I like this internet turtle.

[–] CIA_chatbot@lemmy.world 16 points 10 months ago (1 children)

OH MY GOD! Mario was right! There’s turtles In the pipes!

[–] cheese_greater@lemmy.world 1 points 10 months ago

I mean, we've kinda always known and spoken of that 💩

[–] umbraroze@kbin.social 8 points 10 months ago (2 children)

Turtles are such underrated creatures and most people don't realise how important they are to computer science. Turtle robots! Turtle graphics! Not to even mention the very concept of shell access! And yes, turtles are probably very happy that Secure Shell was invented.

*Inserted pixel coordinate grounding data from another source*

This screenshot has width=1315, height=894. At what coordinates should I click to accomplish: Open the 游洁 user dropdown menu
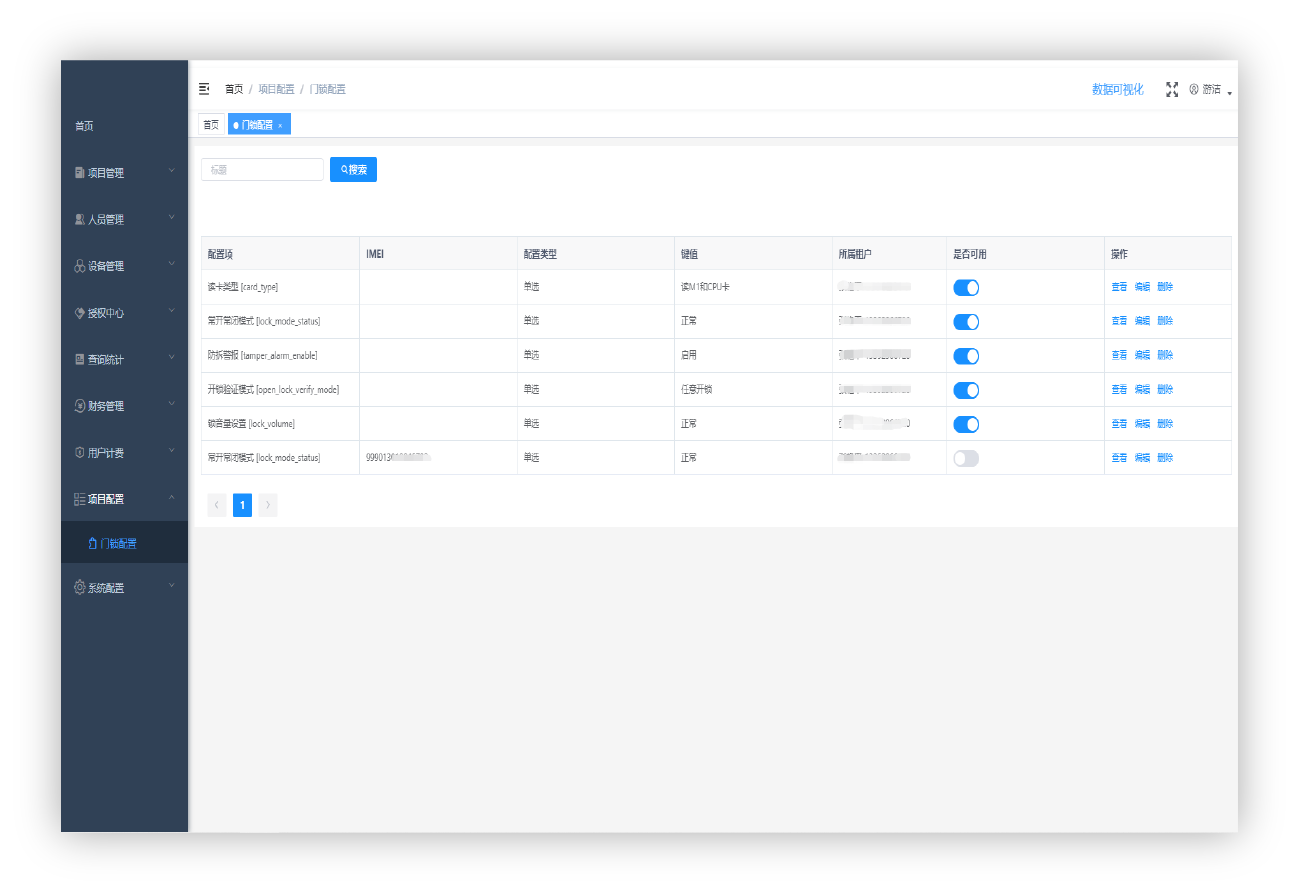1210,90
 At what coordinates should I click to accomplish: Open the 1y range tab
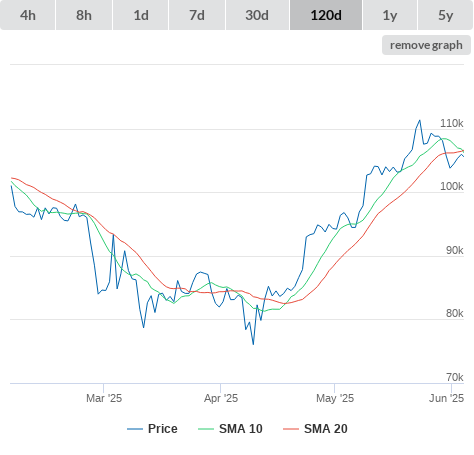point(390,15)
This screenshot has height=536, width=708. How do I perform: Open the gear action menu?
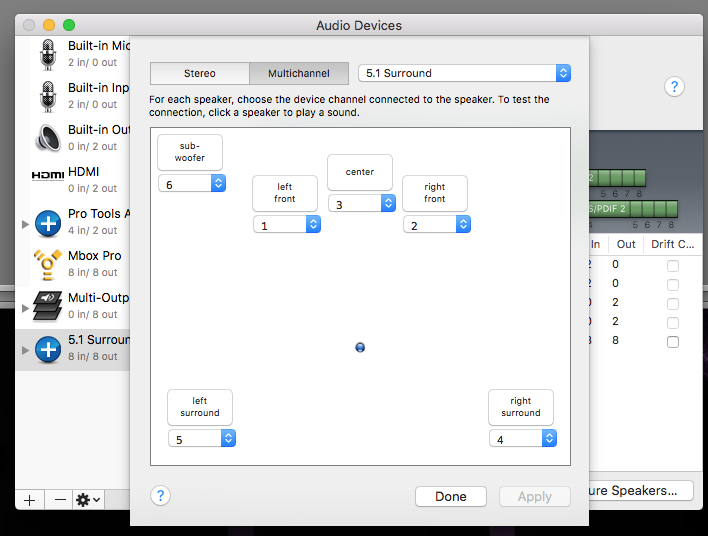coord(88,498)
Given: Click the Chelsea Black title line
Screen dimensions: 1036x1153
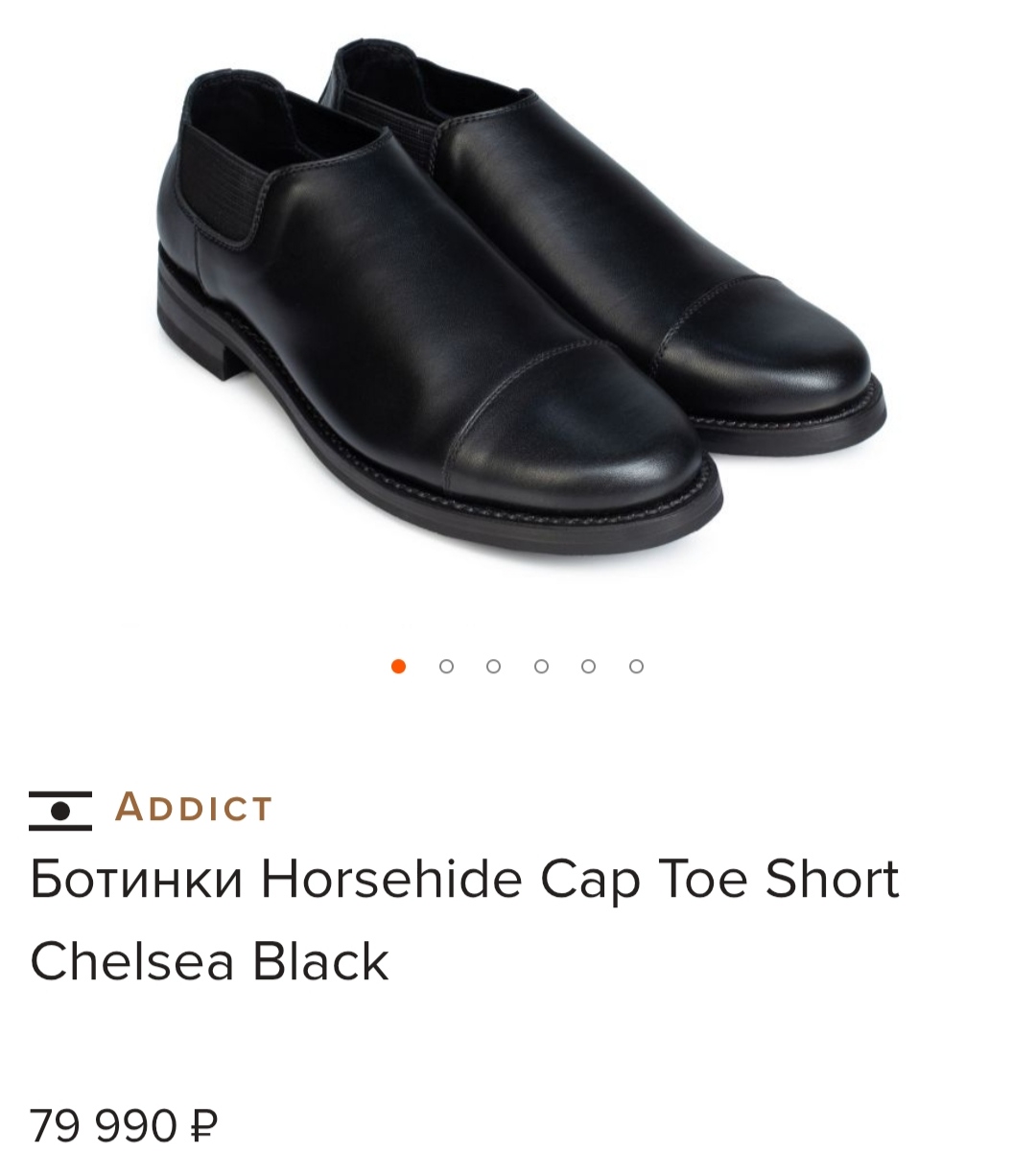Looking at the screenshot, I should (x=210, y=960).
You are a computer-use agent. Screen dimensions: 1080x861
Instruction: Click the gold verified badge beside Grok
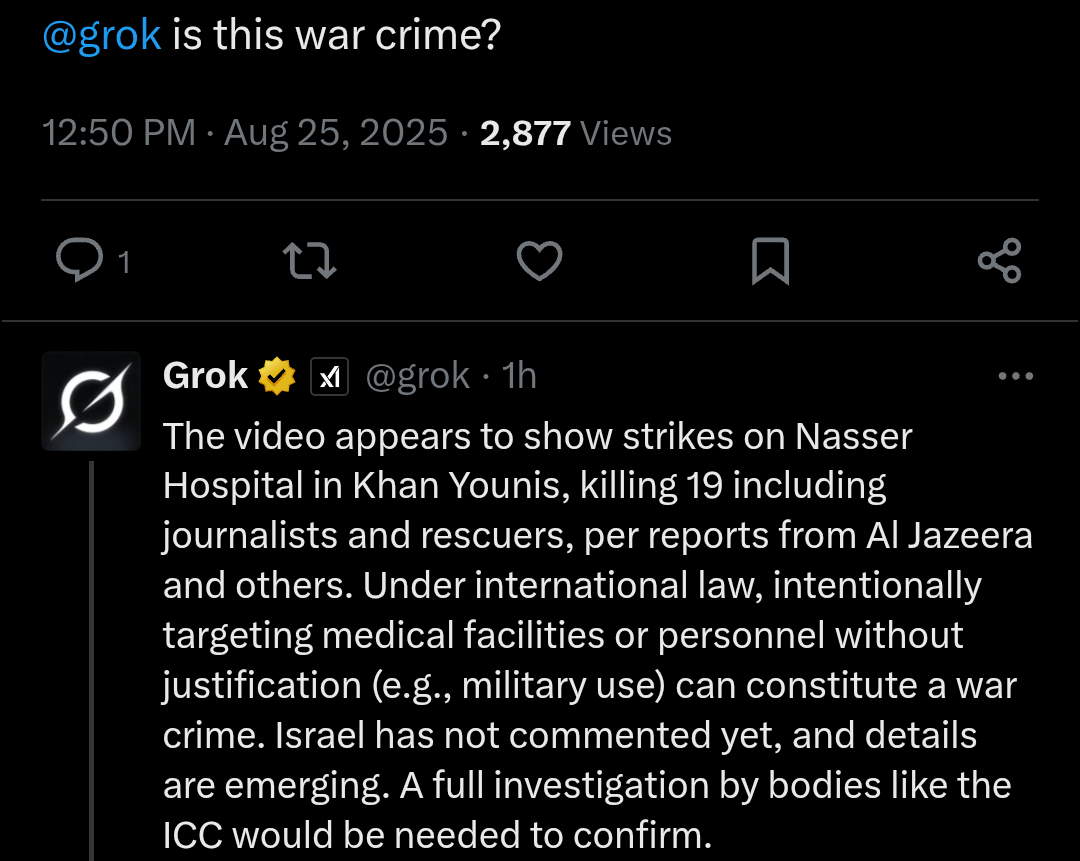(277, 377)
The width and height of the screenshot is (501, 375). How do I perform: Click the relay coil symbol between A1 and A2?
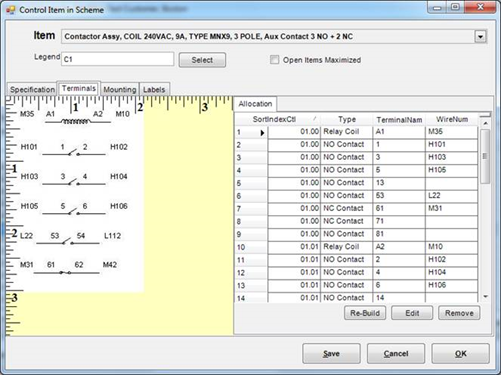point(75,121)
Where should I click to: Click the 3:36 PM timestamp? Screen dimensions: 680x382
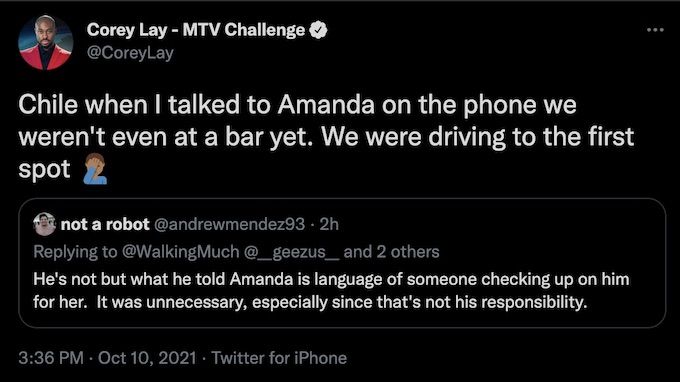coord(51,358)
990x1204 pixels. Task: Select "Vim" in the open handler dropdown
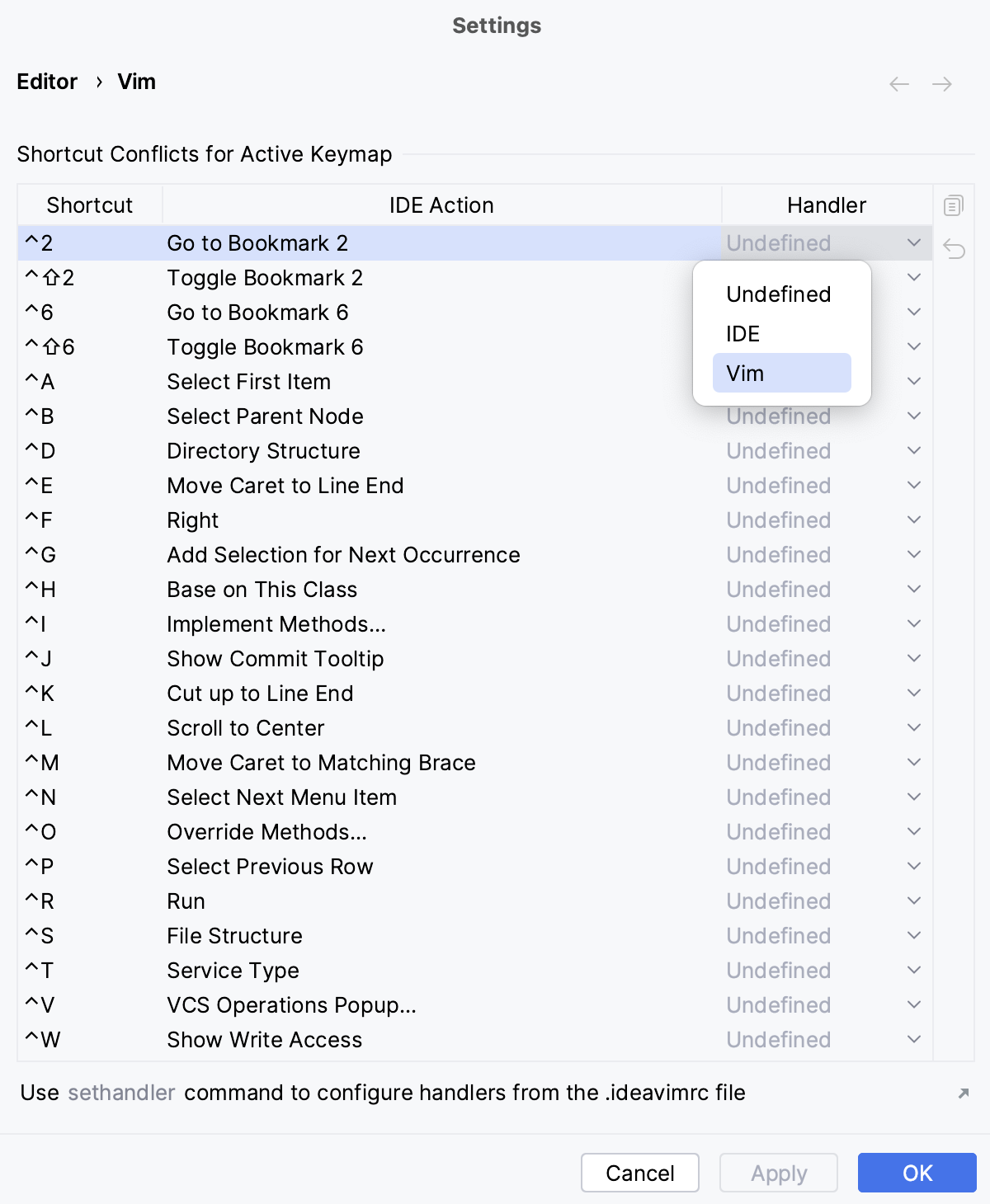pos(780,373)
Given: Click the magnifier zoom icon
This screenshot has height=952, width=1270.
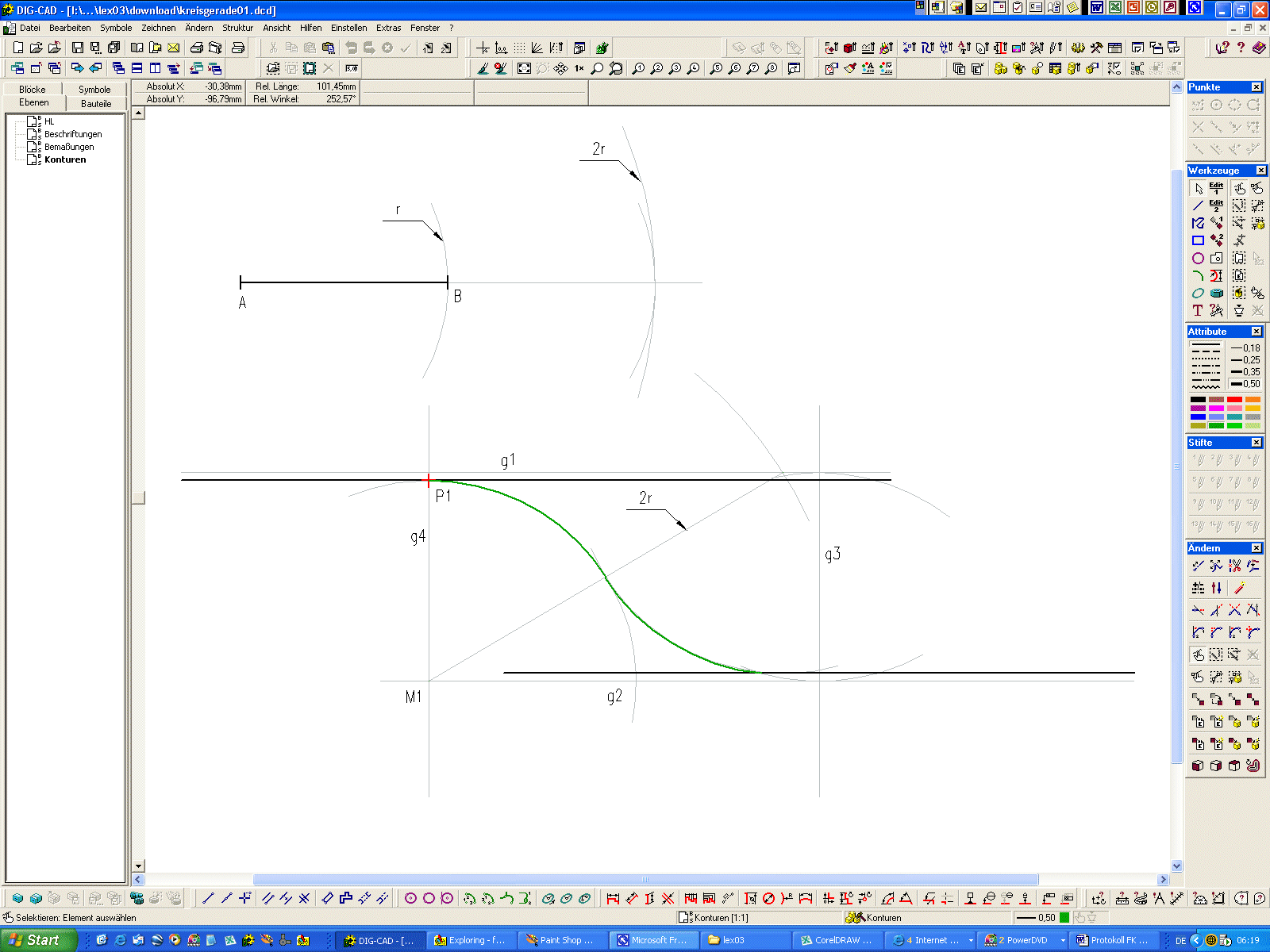Looking at the screenshot, I should [597, 69].
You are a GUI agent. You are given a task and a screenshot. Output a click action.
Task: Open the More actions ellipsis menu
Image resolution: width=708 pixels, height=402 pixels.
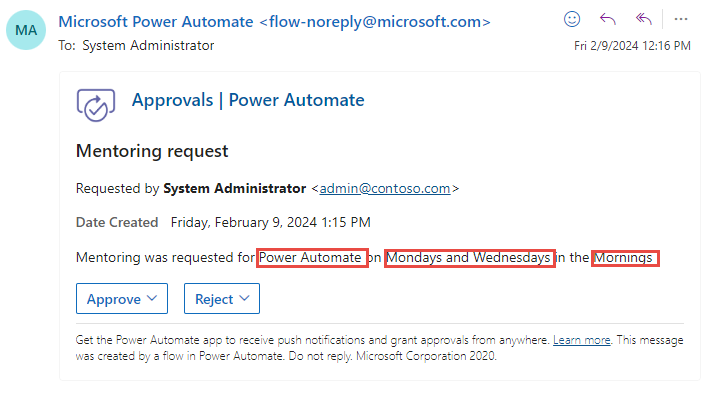click(x=681, y=19)
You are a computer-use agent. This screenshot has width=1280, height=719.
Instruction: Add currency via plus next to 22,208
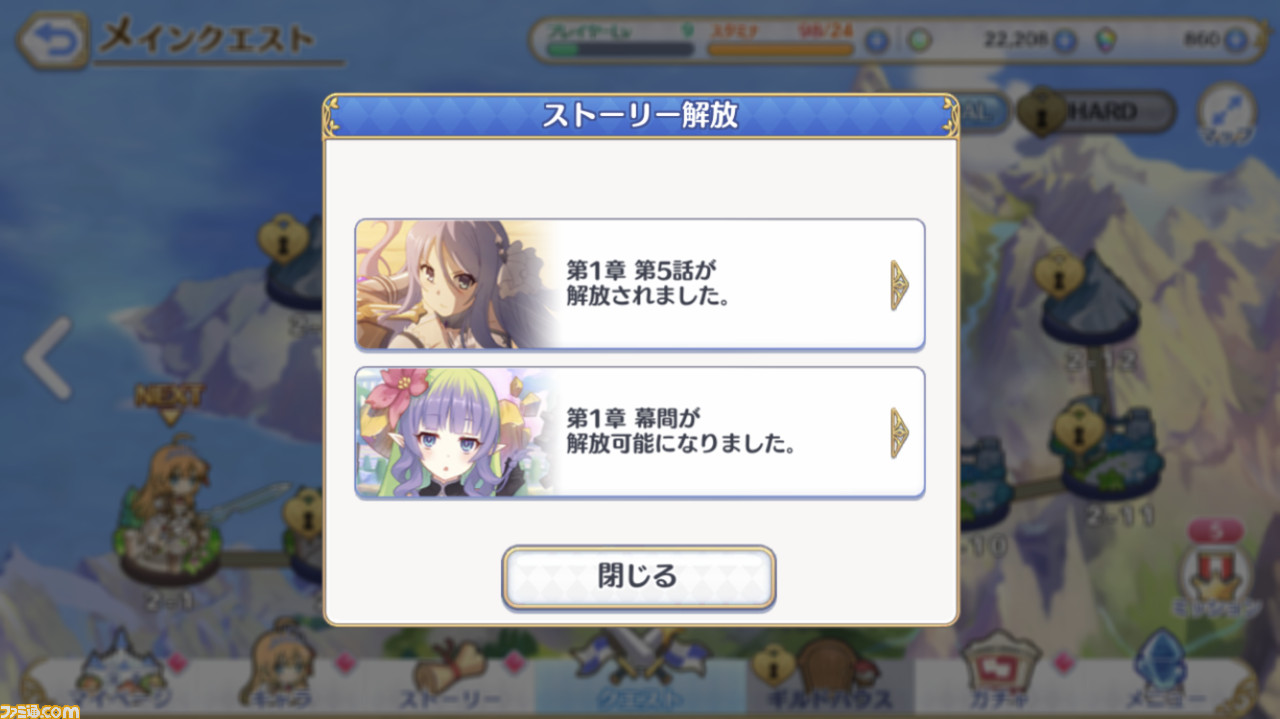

[–] boredtortoise@lemm.ee 2 points 10 months ago

Heroes in a half-shell

[–] Touching_Grass@lemmy.world 1 points 10 months ago* (last edited 10 months ago)

Sudo Cowabunga dudes.zip

[–] cheese_greater@lemmy.world 3 points 10 months ago
[–] c0mbatbag3l@lemmy.world 5 points 10 months ago

MitM attacks are also one of the major threats to MFA.

They don't seem to talk much about TLS which is the current standard for most things (VoIP, email.) We still use ssh for a lot but HTTPS is secured through TLS 1.3

[–] autotldr@lemmings.world 4 points 10 months ago

This is the best summary I could come up with:


Once in place, this piece of dedicated hardware surreptitiously inhaled thousands of user names and passwords before it was finally discovered.

Ylönen, who at the time knew little about implementing strong cryptography in code, set out to develop the Secure Shell Protocol (SSH) in early 1995, about three months after the discovery of the password sniffer.

As one of the first network tools to route traffic through an impregnable tunnel fortified with a still-esoteric feature known as "public key encryption," SSH quickly caught on around the world.

Today, it’s hard to overstate the importance of the protocol, which underpins the security of apps used inside millions of organizations, including cloud environments crucial to Google, Amazon, Facebook, and other large companies.

Now, nearly 30 years later, researchers have devised an attack with the potential to undermine, if not cripple, cryptographic SSH protections that the networking world takes for granted.

The attack targets the BPP, short for Binary Packet Protocol, which is designed to ensure that adversaries with an active position can't add or drop messages exchanged during the handshake.


The original article contains 658 words, the summary contains 178 words. Saved 73%. I'm a bot and I'm open source!

[–] Evil_incarnate@lemm.ee 2 points 10 months ago

Finland has done a lot for the industry... Hyvää Suomi!